In other words, the mass in B (and same for B') still has the same angular momentum with respect to the center of mass.

Note that the line BB' between the masses is still a diameter that rotates ever more slowly so as to accomodate straight motion of both masses.

• More generally, For any chosen point in space, the line connecting this point to a moving mass will thus rotate according to the angular momentum of the mass with respect to the point considered and its moment of inertia for that point. This momentum is invariant in the absence of force applied to the mass. Such a force defines a corresponding torque with respect to the center of rotation considered, which can be applied taking into account to the moment of inertia of the mass for that same center.

Indeed, there was another invisible massless rope between the 2 masses, of length $2R$. So at time $\theta$, this new rope is taut, and the radial components of the two linear momentums, on line BB', cancel out providing for each mass a new centripetal force. What is left is the two projections $R(mv_t)$ for each mass, opposite and orthogonal to the line BOB'.

Then the two masses will start rotating again at distance $R$ around the common center of mass, with the same angular momentum as before, as we have computed. The speed will be slower, compensated in inverse proportion by a longer radius.

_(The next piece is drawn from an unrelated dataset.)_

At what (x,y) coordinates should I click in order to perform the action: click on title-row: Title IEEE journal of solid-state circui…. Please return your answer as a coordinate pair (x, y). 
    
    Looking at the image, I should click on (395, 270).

Our corpse was not dead, after all.

This shows that angular momentum is preserved on its own, but is related to linear momentum, at least in classical mechanics.

(Note that my use of vectors is a bit loose, since angular momentum is a vector cross product).

Sorry for being so long. I write also for myself. I found this work very fruitful as it lead me to another question: What is the difference between translation and rotation?